START DATA EXTRACT
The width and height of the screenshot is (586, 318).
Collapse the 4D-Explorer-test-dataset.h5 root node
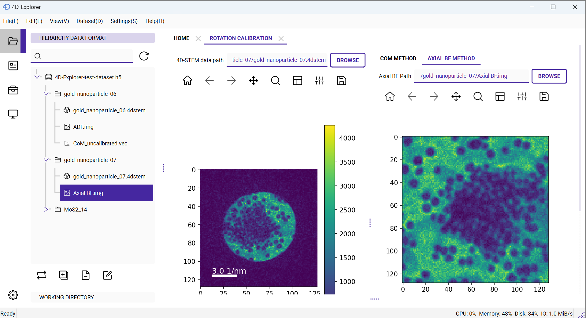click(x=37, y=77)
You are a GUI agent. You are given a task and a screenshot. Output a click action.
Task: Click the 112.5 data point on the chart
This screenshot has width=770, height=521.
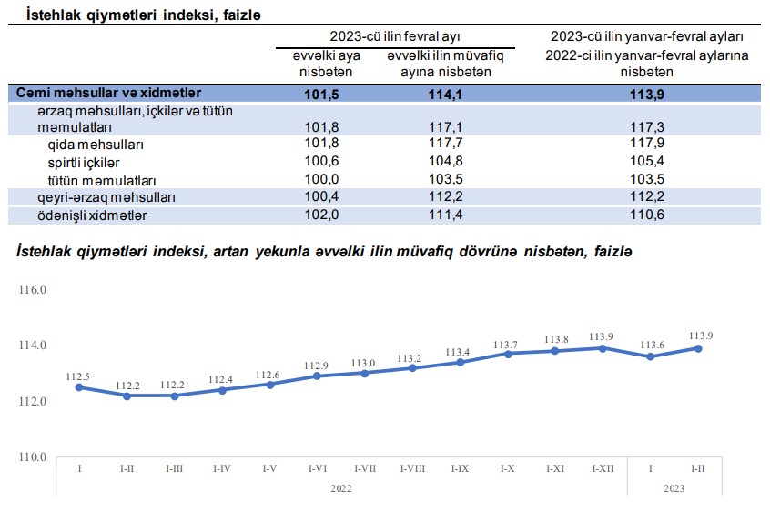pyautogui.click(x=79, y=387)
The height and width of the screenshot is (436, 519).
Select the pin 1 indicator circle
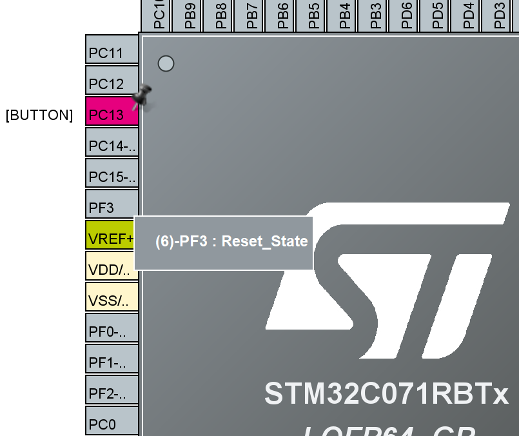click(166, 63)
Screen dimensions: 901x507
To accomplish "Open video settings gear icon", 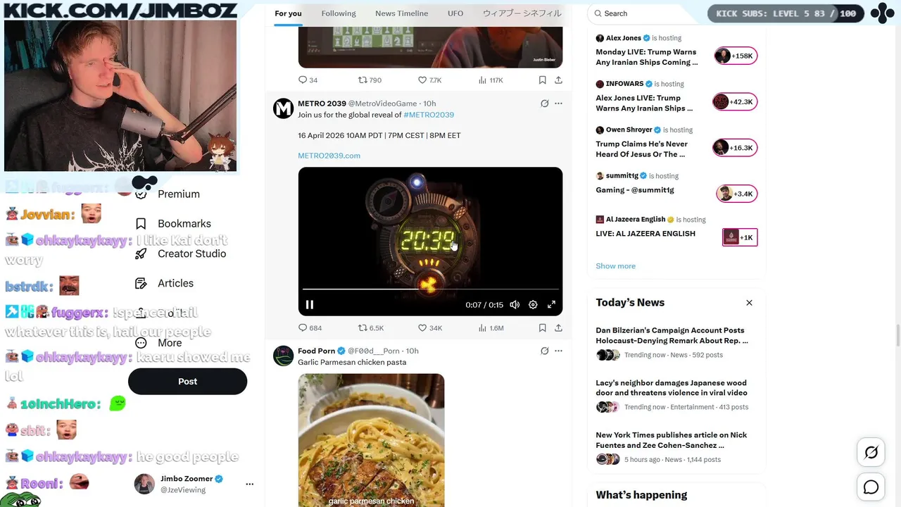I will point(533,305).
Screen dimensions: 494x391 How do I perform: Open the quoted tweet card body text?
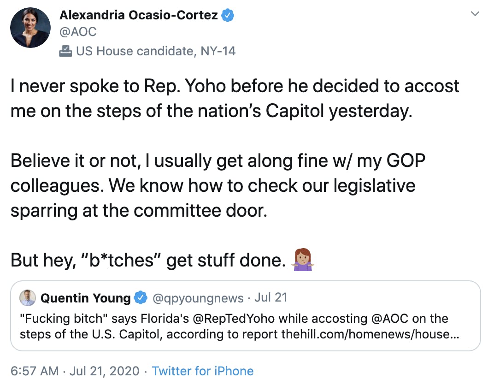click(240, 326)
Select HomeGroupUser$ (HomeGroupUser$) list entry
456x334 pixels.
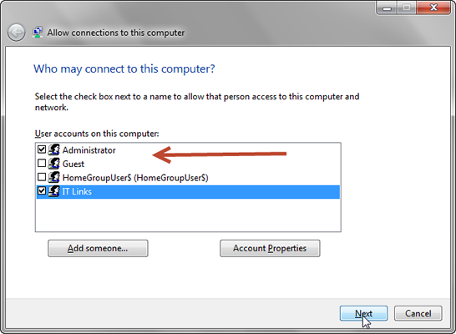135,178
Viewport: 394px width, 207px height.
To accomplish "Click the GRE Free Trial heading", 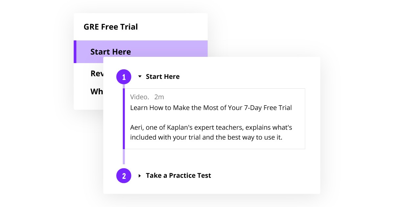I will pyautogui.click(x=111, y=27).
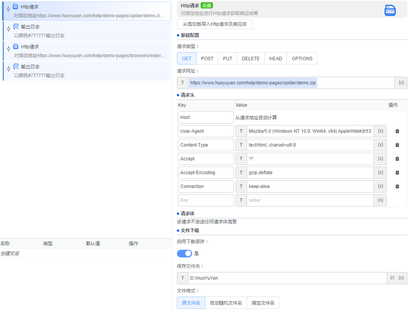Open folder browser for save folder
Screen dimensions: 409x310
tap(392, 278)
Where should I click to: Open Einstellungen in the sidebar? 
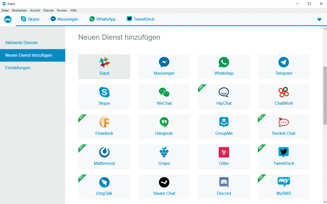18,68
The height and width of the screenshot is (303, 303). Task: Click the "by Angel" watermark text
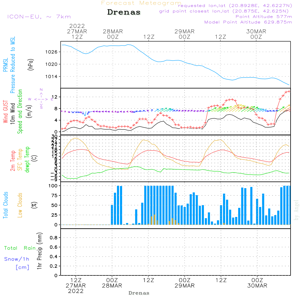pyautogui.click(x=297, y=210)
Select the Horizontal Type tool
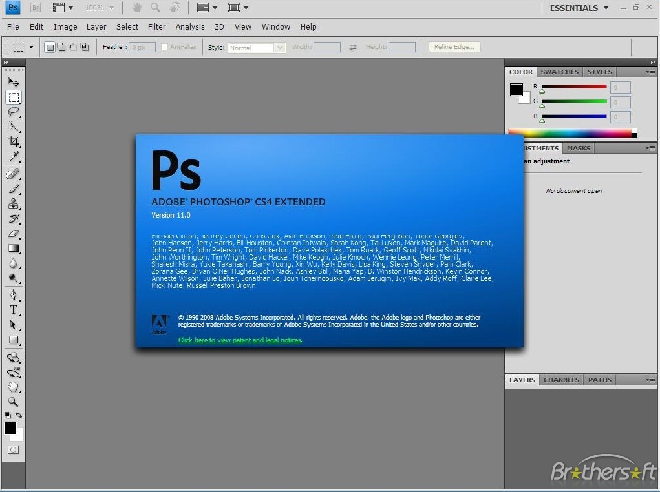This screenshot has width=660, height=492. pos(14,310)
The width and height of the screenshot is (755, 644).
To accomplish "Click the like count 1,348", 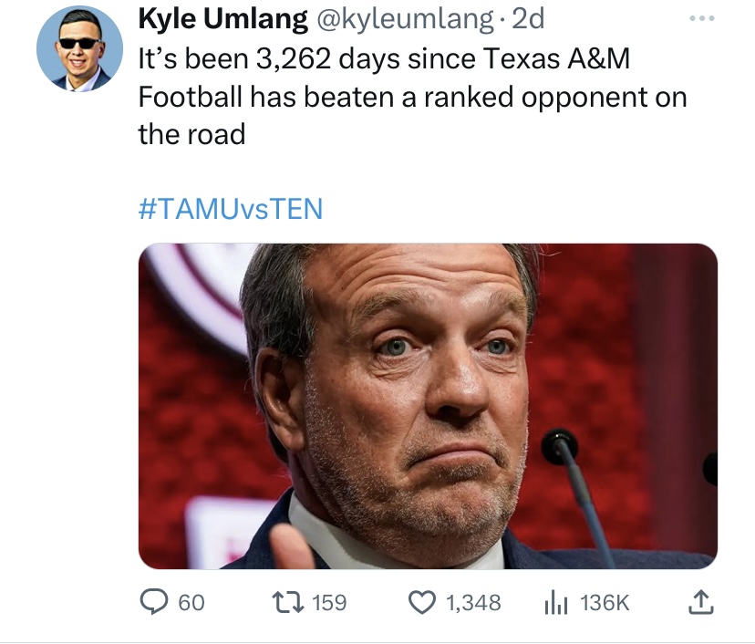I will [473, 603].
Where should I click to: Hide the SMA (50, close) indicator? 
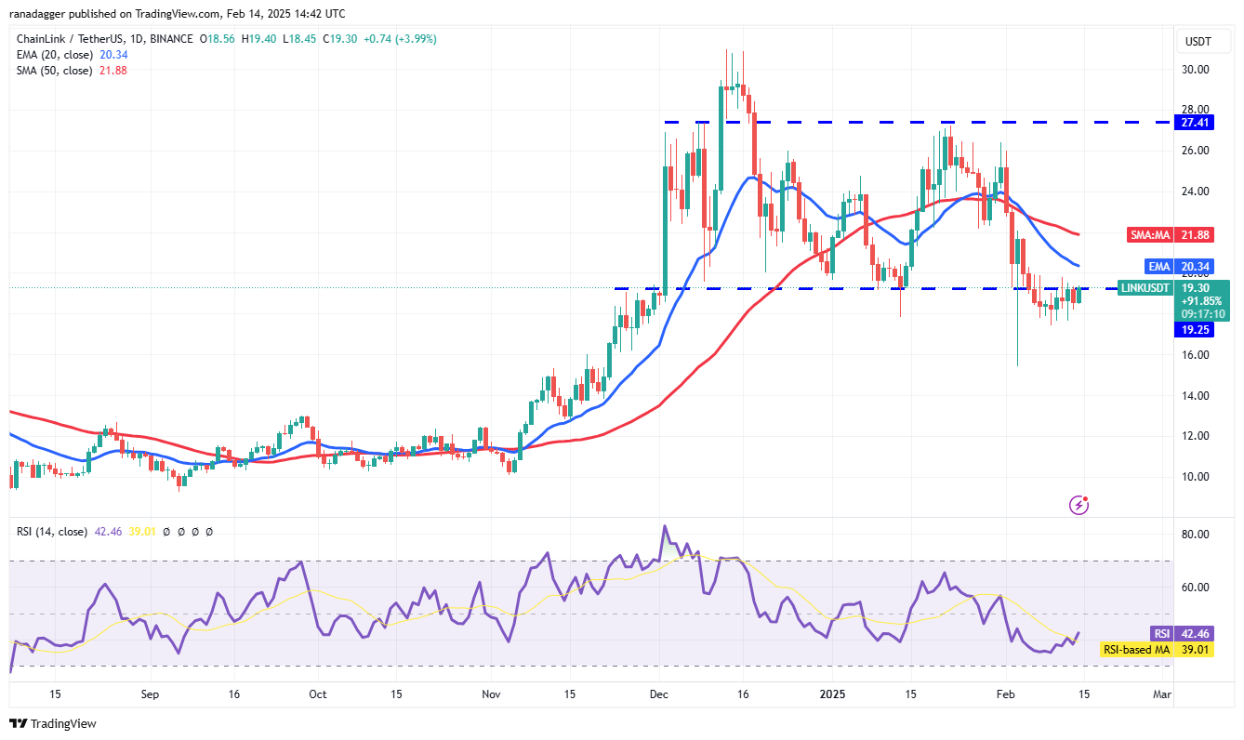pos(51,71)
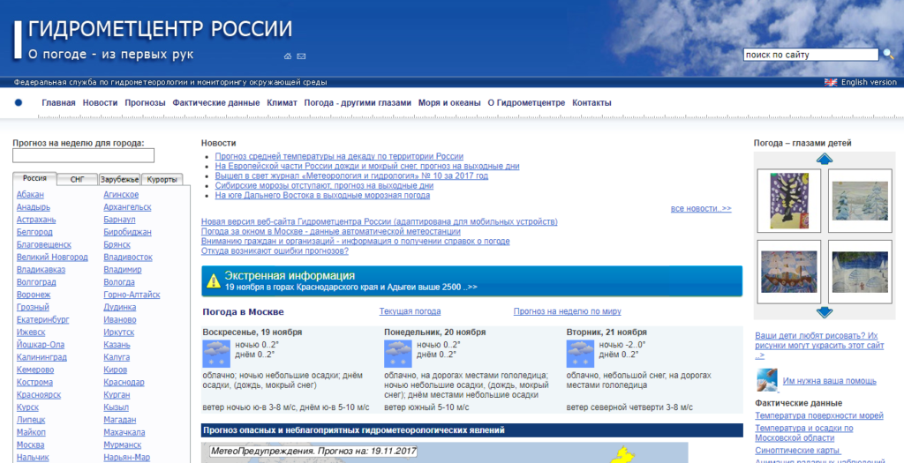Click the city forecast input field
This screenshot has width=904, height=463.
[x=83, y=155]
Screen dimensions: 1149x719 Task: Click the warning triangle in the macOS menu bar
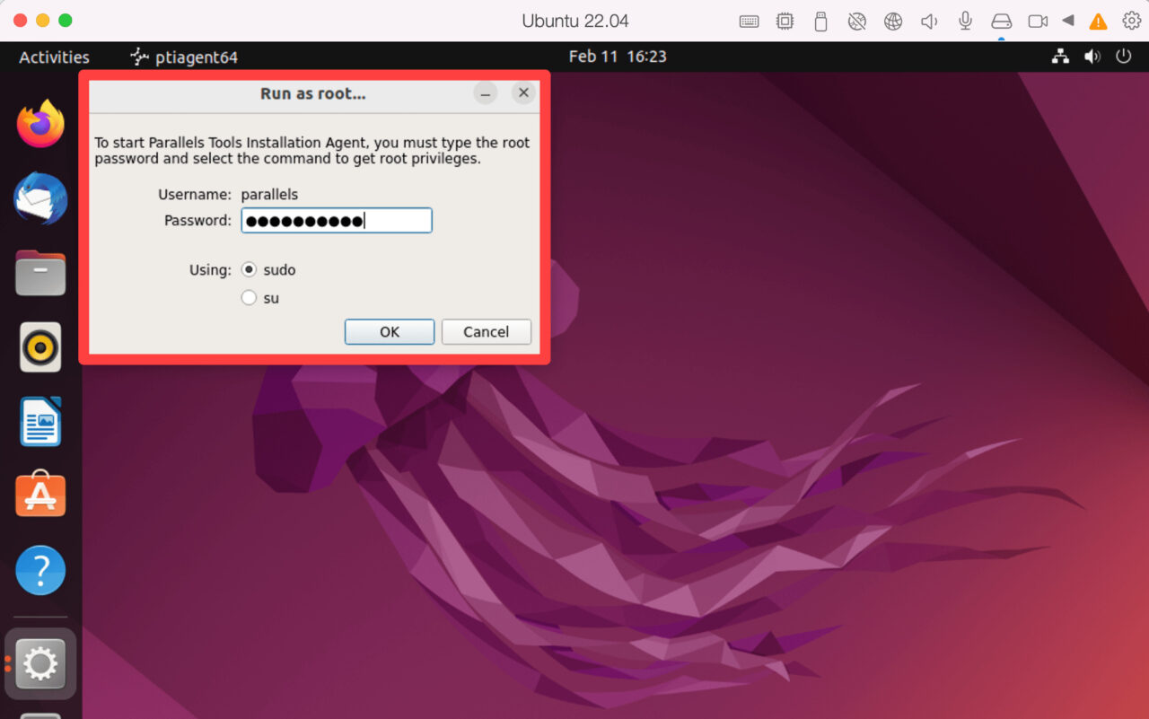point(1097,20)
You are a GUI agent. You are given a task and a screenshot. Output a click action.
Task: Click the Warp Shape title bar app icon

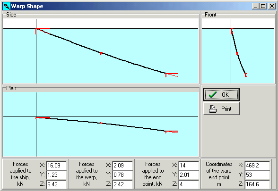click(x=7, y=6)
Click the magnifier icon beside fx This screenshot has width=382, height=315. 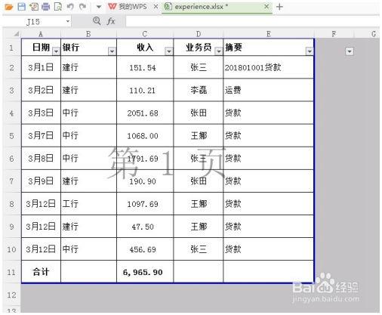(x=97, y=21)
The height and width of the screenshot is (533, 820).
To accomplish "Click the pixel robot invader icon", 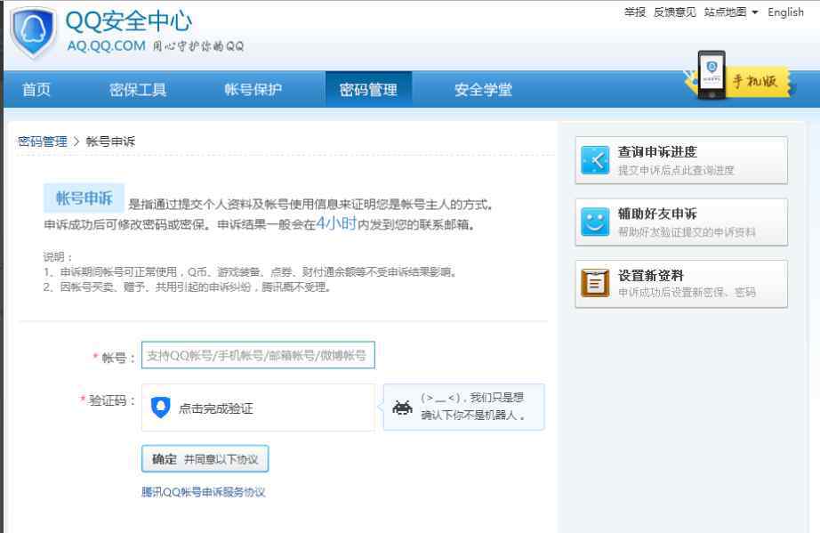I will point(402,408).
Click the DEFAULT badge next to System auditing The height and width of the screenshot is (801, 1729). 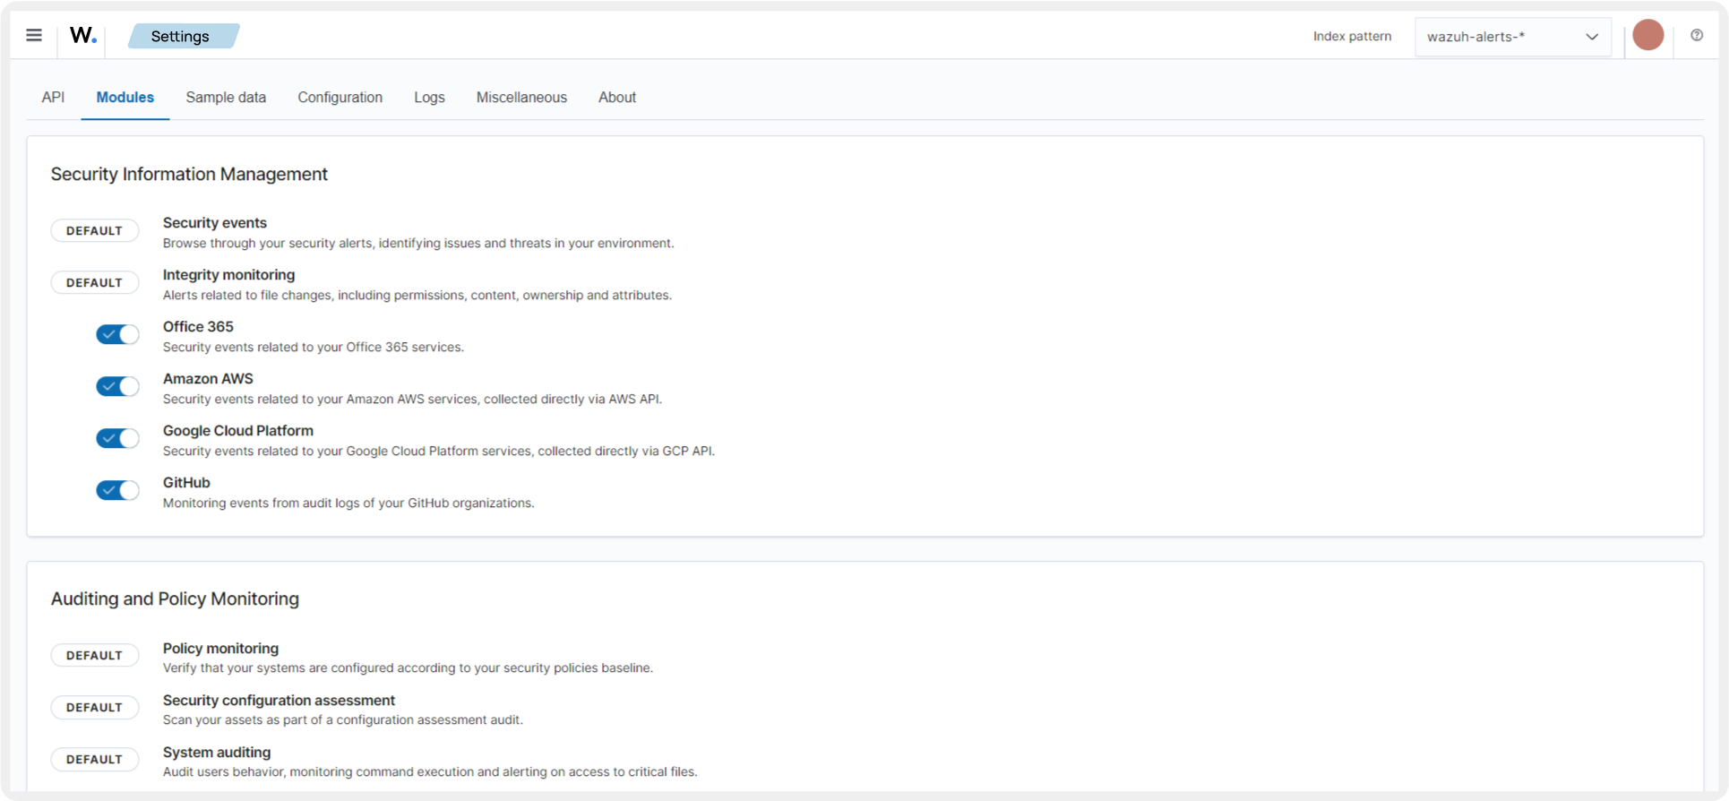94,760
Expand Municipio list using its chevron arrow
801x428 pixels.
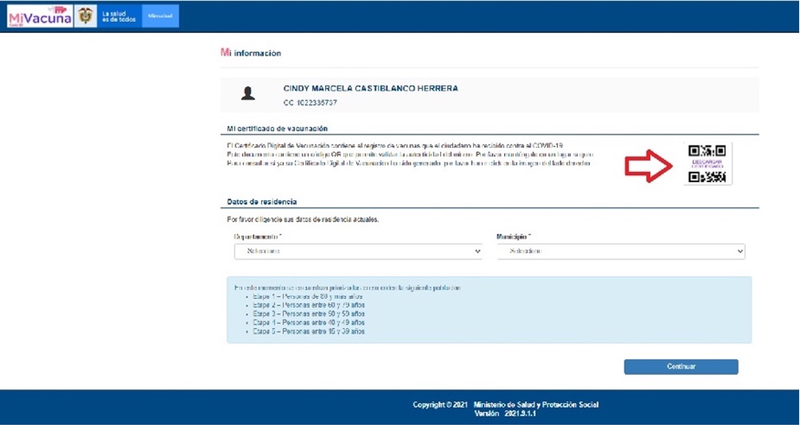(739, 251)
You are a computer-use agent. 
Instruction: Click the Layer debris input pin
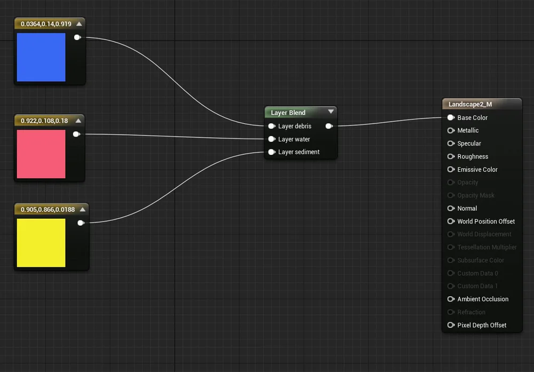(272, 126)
END DATA EXTRACT
Both the line containing "Screen dimensions: 494x391" and the line containing "Viewport: 394px width, 207px height." above belong in the output, as do the lines between them. Print them exactly, without pictures.

Screen dimensions: 494x391 How do I perform: Open the quoted tweet card body text?
click(240, 326)
Select HomeGroupUser$ (HomeGroupUser$) list entry
456x334 pixels.
135,178
Viewport: 394px width, 207px height.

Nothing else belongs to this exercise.